Example: Consider a circuit with R 1 (10 Ω) in series with a parallel combination of R 2 (20 Ω) and R 3 (30 Ω).
Solve the parallel part first: 1/R parallel = 1/20 Ω + 1/30 Ω = 5/60 Ω.
Therefore, R parallel = 60/5 Ω = 12 Ω. Now we have a series circuit with R 1 (10 Ω) and R parallel (12 Ω).
Total resistance: R total = R 1 + R parallel = 10 Ω + 12 Ω = 22 Ω. 2.4 Switches: Switches are used to control the flow of current in a circuit. They can be open (OFF) or closed (ON).
SPST (Single-Pole Single-Throw): The simplest type of switch. It has one input and one output. It either allows current to flow (closed) or blocks it (open). Think of a simple light switch in your home.
SPDT (Single-Pole Double-Throw): Has one input and two outputs. It can connect the input to either one of the outputs. Think of a switch that controls which of two lights turns on.
Example (SPST): Consider a simple circuit with a battery, a resistor, an LED, and a SPST switch connected in series. When the switch is closed, the circuit is complete, and the LED lights up. When the switch is open, the circuit is broken, and the LED turns off.
Example (SPDT): Consider a circuit with a battery, two LEDs (LED1 and LED2), a resistor, and an SPDT switch. The input of the switch is connected to the battery. One output is connected to LED1, and the other output is connected to LED
2. When the switch is flipped to one position, LED1 lights up, and when it's flipped to the other position, LED2 lights up. Only one LED can be lit at a time. Guided Practice (With Solutions)
Question 1: Two resistors, R 1 = 5 Ω and R 2 = 15 Ω, are connected in series with a 12V battery. Calculate the total resistance of the circuit.
Solution: Since the resistors are in series, the total resistance is the sum of the individual resistances. R total = R 1 + R 2 = 5 Ω + 15 Ω = 20 Ω Answer: The total resistance is 20 Ω.
Question 2: Two resistors, R 1 = 4 Ω and R 2 = 12 Ω, are connected in parallel. Calculate the total resistance of the circuit.
Solution: Since the resistors are in parallel, we use the reciprocal formula: 1/R total = 1/R 1 + 1/R 2 1/R total = 1/4 Ω + 1/12 Ω = (3 + 1) / 12 Ω = 4/12 Ω = 1/3 Ω R total = 3 Ω Answer: The total resistance is 3 Ω.
Question 3: A circuit consists of a 9V battery connected to a 3 Ω resistor in series with a parallel combination of a 6 Ω resistor and a 3 Ω resistor.

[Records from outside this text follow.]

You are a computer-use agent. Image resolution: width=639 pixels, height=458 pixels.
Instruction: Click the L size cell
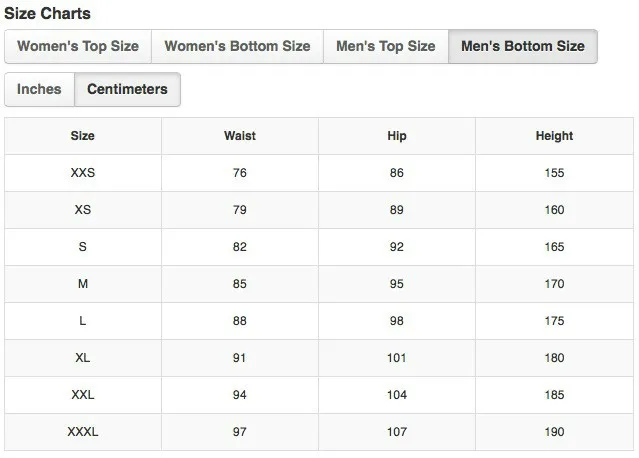[x=83, y=321]
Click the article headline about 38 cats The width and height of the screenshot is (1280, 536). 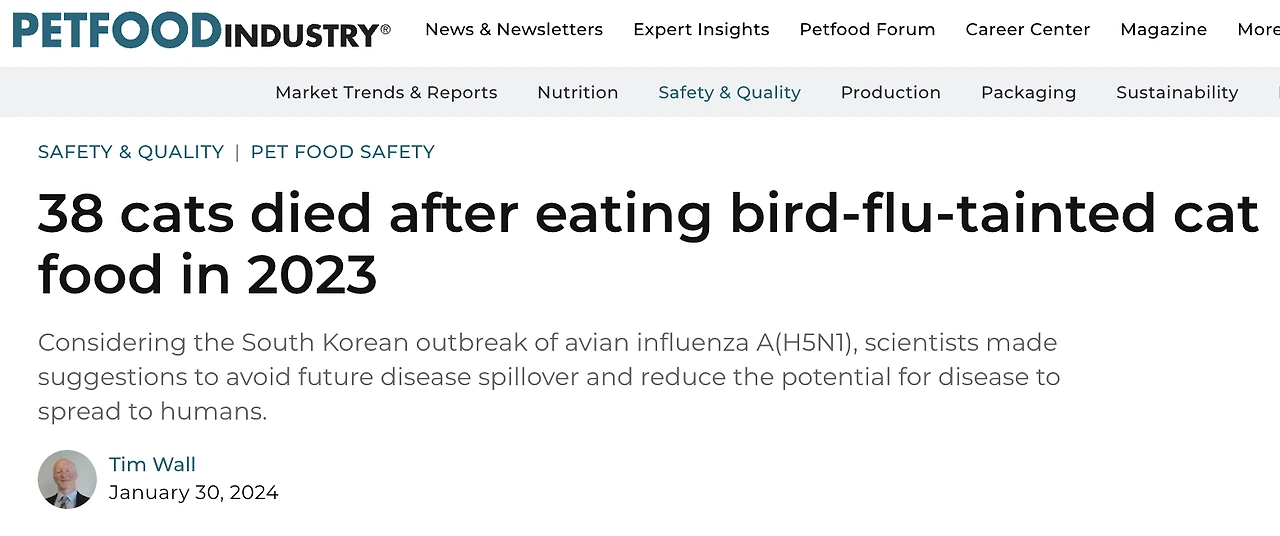coord(648,243)
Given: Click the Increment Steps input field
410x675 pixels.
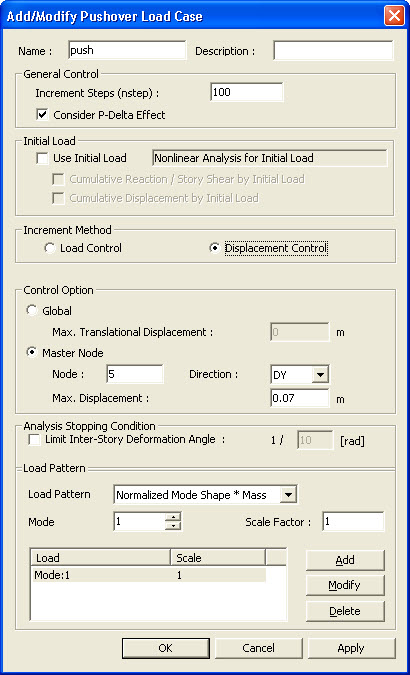Looking at the screenshot, I should click(x=247, y=92).
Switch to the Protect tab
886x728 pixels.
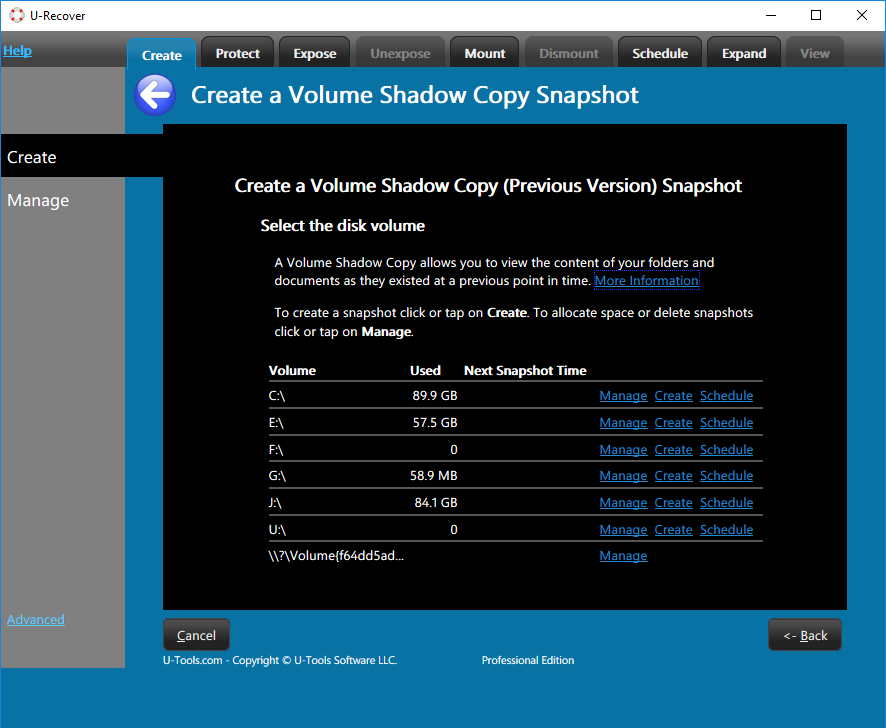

What is the total resistance of the circuit?
Solution: Find the equivalent resistance of the parallel part: 1/R parallel = 1/6 Ω + 1/3 Ω = (1 + 2) / 6 Ω = 3/6 Ω = 1/2 Ω.
Therefore, R parallel = 2 Ω. Now the circuit consists of a 3 Ω resistor in series with a 2 Ω resistor.
Total resistance: R total = 3 Ω + 2 Ω = 5 Ω.
Answer: The total resistance is 5 Ω.